In the records below, find the line containing "Task: Click the Wentworth" and the line containing "Task: Click the rightmost". Give again exactly those lines and every line between them, omitting the pictures.

══ EXTRACTED INFORMATION

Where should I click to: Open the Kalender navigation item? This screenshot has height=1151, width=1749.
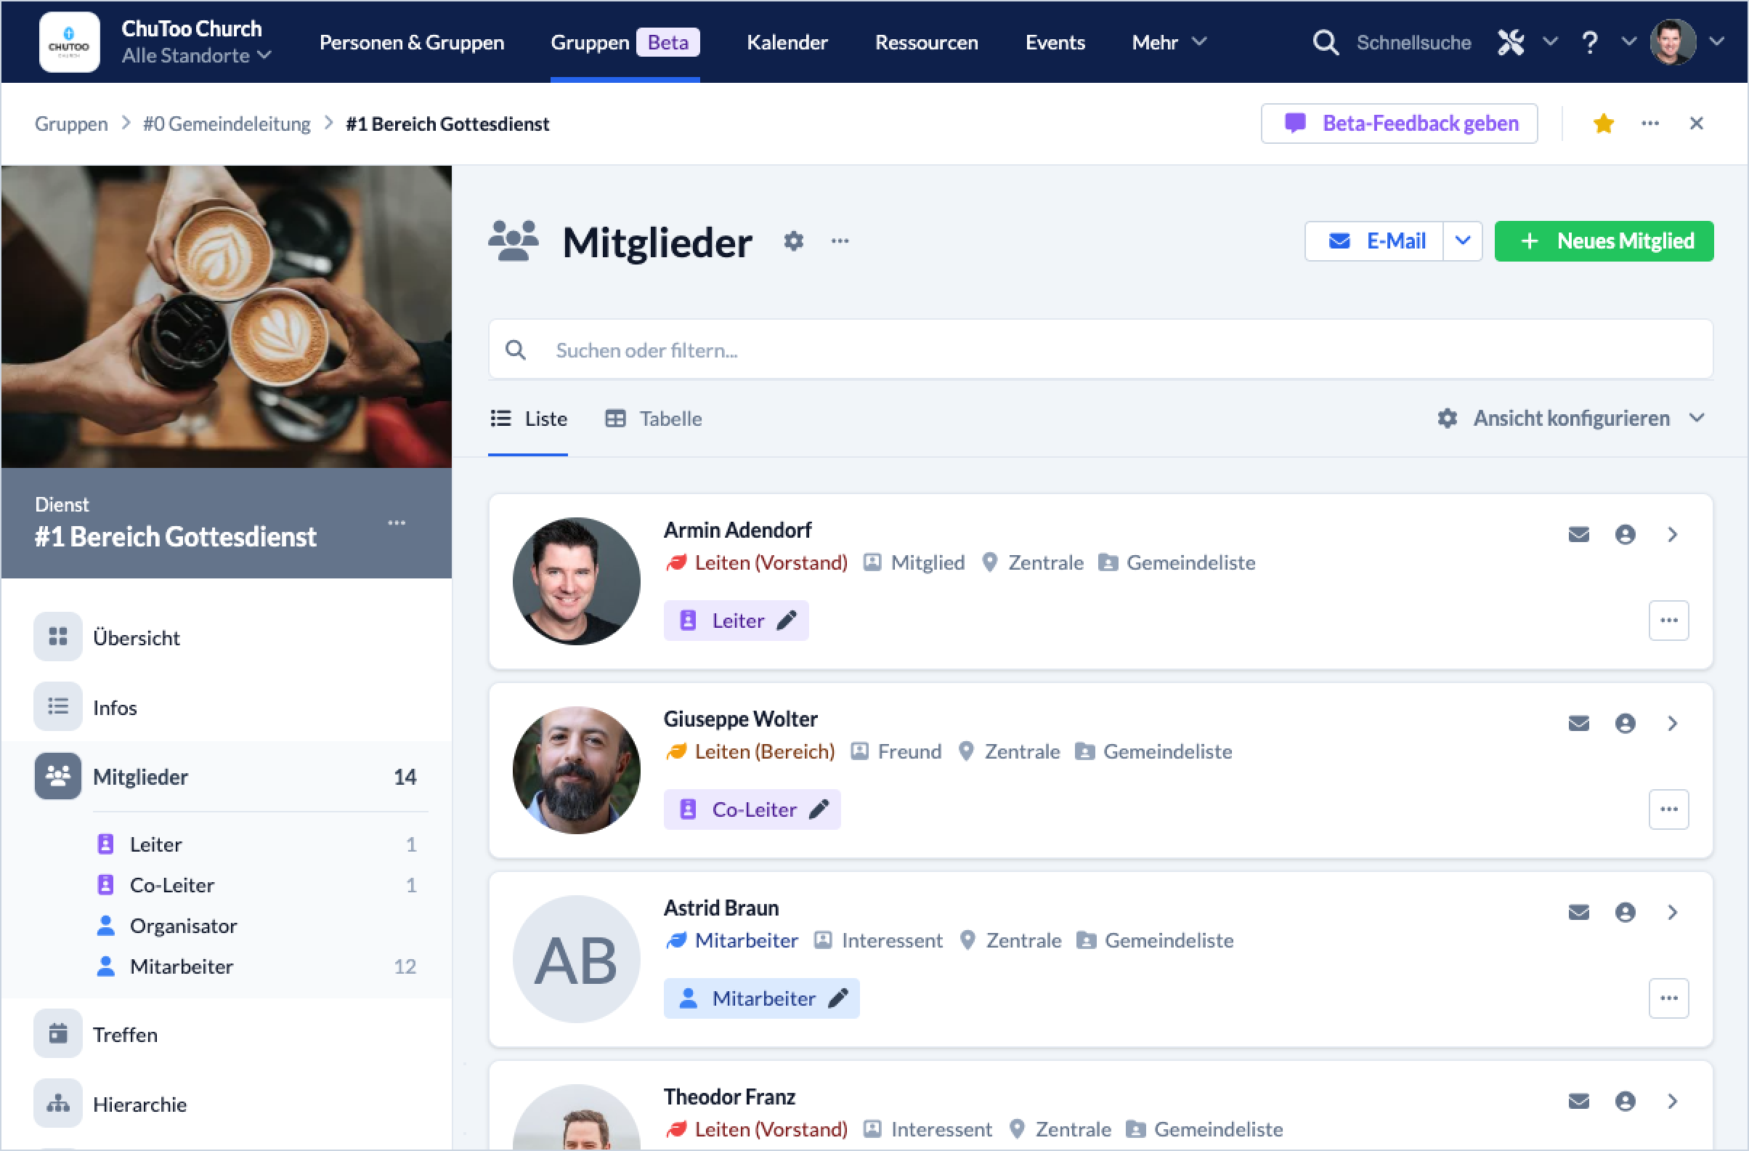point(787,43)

════
══ EXTRACTED INFORMATION

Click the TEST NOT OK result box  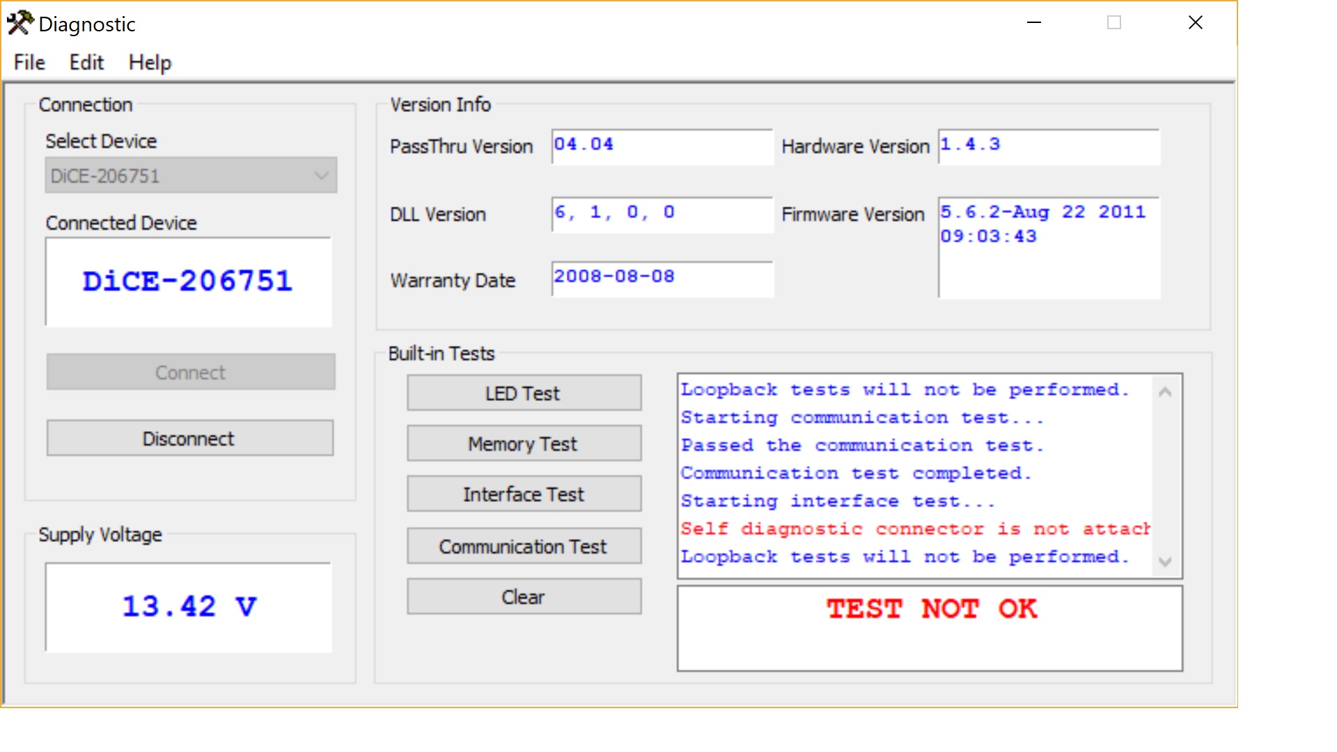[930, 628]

════
══ EXTRACTED INFORMATION

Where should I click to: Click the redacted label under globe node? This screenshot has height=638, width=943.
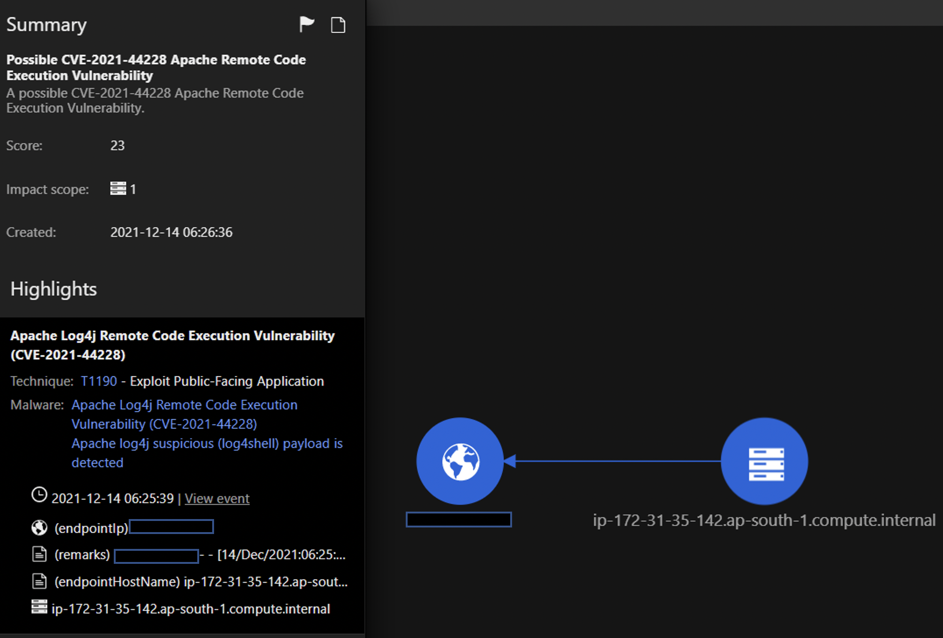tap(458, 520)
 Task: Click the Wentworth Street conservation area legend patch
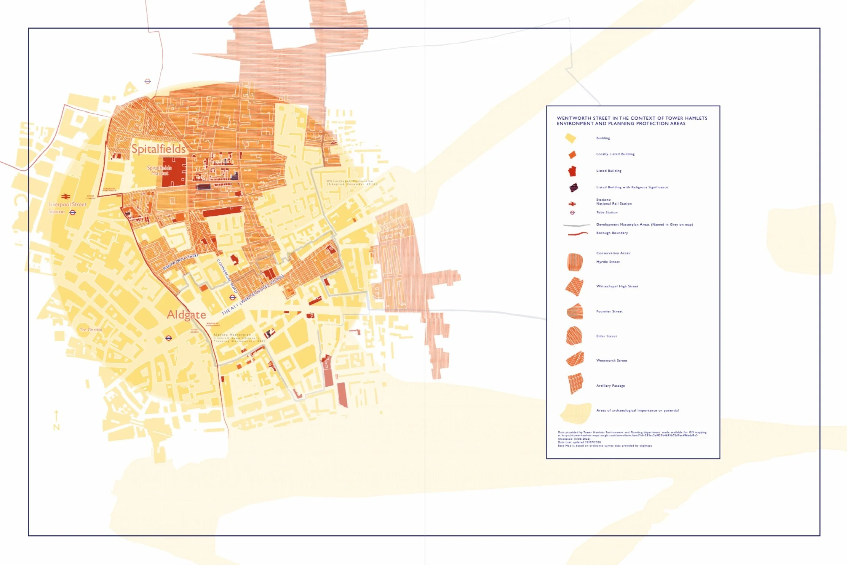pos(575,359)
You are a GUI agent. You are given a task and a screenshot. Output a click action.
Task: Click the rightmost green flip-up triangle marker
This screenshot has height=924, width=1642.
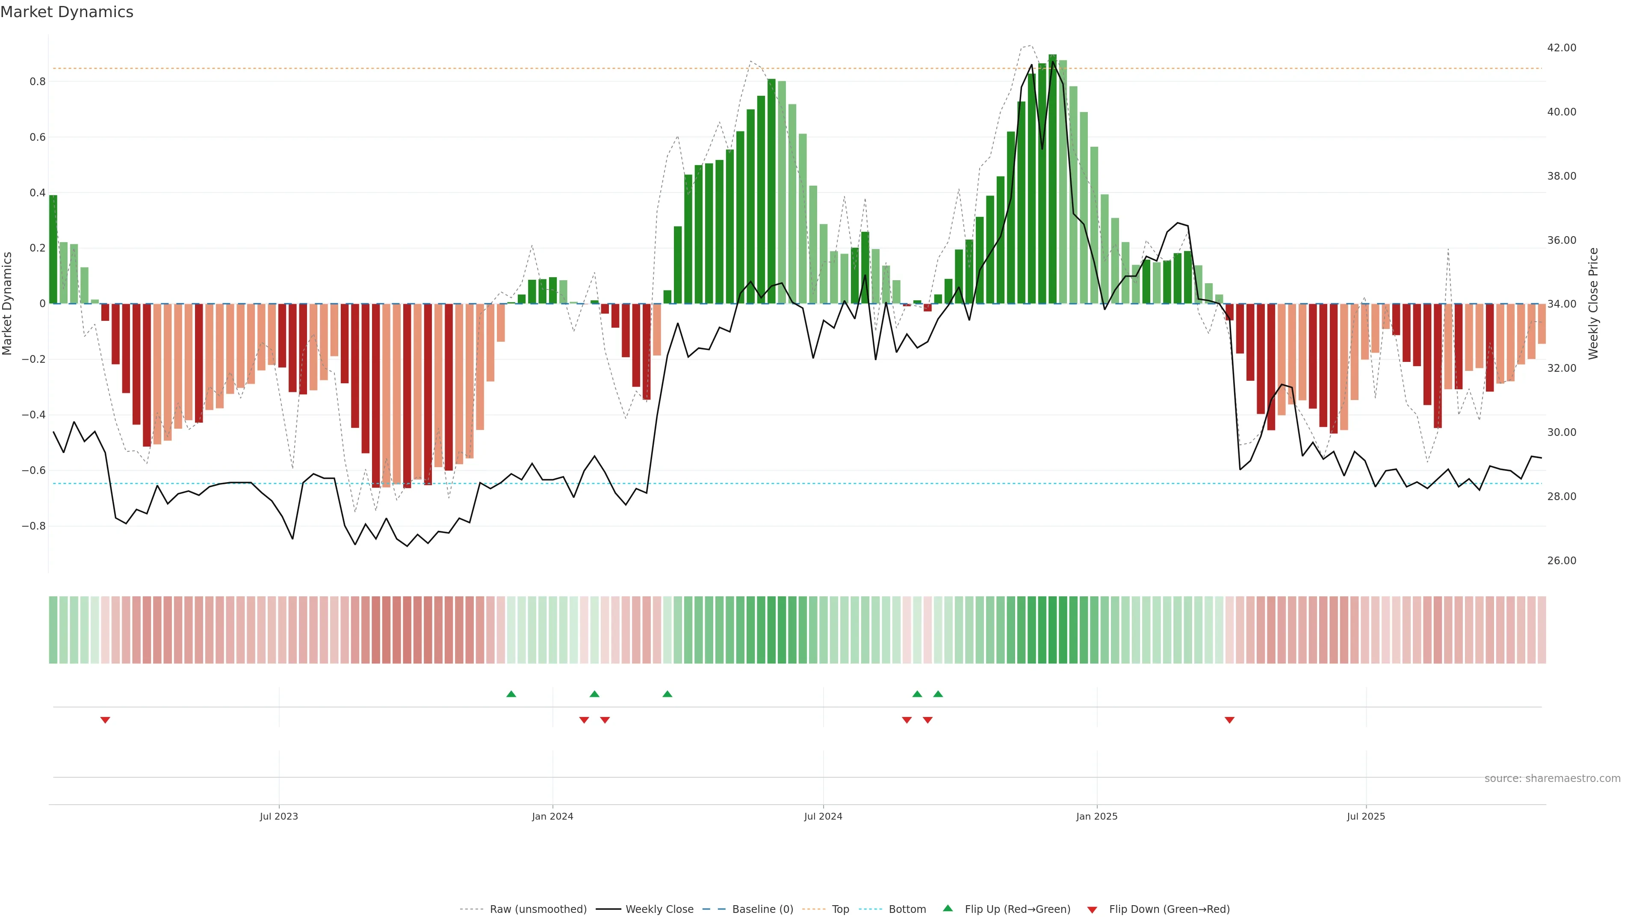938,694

════

**PROBLEM SOLUTION**
 Task: Click the Wentworth Street conservation area legend patch
pos(575,359)
You are a GUI agent. You are given a task and a screenshot. Output a click action.
Task: Click the rightmost green flip-up triangle marker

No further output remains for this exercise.